オリテの秘薬
「おっ……王子ィ!?」
ノエルは仰天した。
確かに納得できるところはある。
これまで、十年間で見て来たレインハルトは、出逢った頃から妙に品があった。
貴族の子息や令嬢が入学する王立学院にノエルは入学したが、レインハルト以上に優雅な生徒を見たことがない。
テーブルマナーもダンスのエスコートも完璧で、ノエルに教えてくれていたほどだ。
(レインハルトがオリテから逃げて来たというのは知ってたけど、まさか王族だったなんて)
驚いているのはノエルだけではなかった。
「王子なあ……」
円卓に頬杖をついたモルフェは、目を細めてレインハルトを眺めた。
短いながらもこれまでの旅で、競り合ってきた相手がいきなり王族だと明かされたので少なからず驚いてはいるらしい。
信じられないといったように、レインハルトをいろんな角度から眺めている。
レインハルトは居心地悪げに言った。
「……昔の話だ」
ブフォッと咳払いをして、プルミエが言った。
「レナード第一王子は……前オリテ王と王妃様の間に生まれた後継者だった。十年前、王の弟が謀反を起こすまでは。王弟バルナバスは……事実無根の罪で王を糾弾し、革命と粛清という名のもとに、暴走した。それまでのレナード様は次期国王候補として、王城で玉のように慈しまれて……うう……いたわしい……」
プルミエは懐から赤いハンカチを出して、ブイーンと草刈り機のような音を立てて洟をかんだ。
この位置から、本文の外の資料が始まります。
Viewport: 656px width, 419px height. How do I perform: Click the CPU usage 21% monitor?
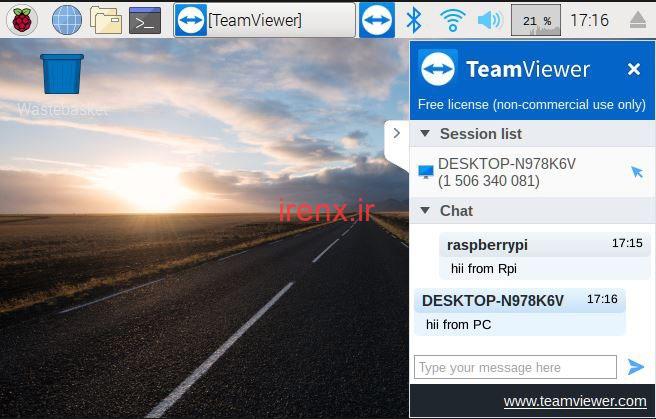535,19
「前のオリテ王、レナード王子の御父上は穏健派じゃった。それを強引に捕らえて、処刑したんじゃ。王と王妃の首は広場で晒され……どれだけの国民が隠れて涙したか……王子はそのときまだ十二歳じゃった。反乱の動きを察知した王妃様は、レナード様を密かにこの修道院に送り込まれた。処刑の7日前、レナード様はゼガルドに亡命した。間一髪で逃亡したんじゃ」
ノエルは、まるでおとぎ話を聞いているような気持ちだった。
(だって、レインハルトはいつも穏やかで)
世が世なら、次期オリテ王。
アイスブルーの瞳は涼しげで感情が読み取れない。
「なんで言わなかったんだよ」
ノエルはレインハルトに言ったけれど、自分で思っていた以上に冷たい声になった。
「もし俺がオリテの王族だって分かった上で匿っていたら、ブリザーグ伯爵家に咎が及ぶと思ったのです」
レインハルトは落ち着いていた。
「しかし、伯爵家の皆さんは、俺のことなんて最初に会った日から気付いていましたよ。貴方を除いたほとんどの人間が……エリーでさえ」
「エリーまで!?」
メイドのエリーでさえ、レインハルトの真相に気付いていたというのは、ノエルにとってはショックだった。
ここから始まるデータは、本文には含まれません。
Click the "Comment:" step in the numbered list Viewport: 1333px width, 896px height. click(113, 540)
(それなのに俺はのんきに、レインハルトに絡みながらのほほんと過ごしてたのか。しかも、王族を護衛にして、国外逃亡しようとしてたのか……)
ノエルは気付いた。
(待てよ。これ、かなり問題じゃないのか? オリテの逃亡者をゼガルドで十年も匿って、ゼガルドの伯爵令嬢がオリテの前国王の実子を連れてオリテの中心部を突破する? さすがに無理があるんじゃないか? 下手したら捕まるどころじゃ済まない。国際問題だ)
モルフェが鼻をほじりながら言った。
「お前さ、なんでゼガルドに来たんだよ? 最初から東に抜けてレヴィアスに亡命すりゃあよかったじゃん」
レインハルトが答えた。
「色々鑑みて、まだゼガルドの方が、希望があると判断したんだ」
プルミエは、まだ涙をにじませながら言った。
「あのときも、どこに行けば王子が生き残れるかをみんなで議論したものでしたよ」
だが、納得いかないという顔で、モルフェが口を開いた。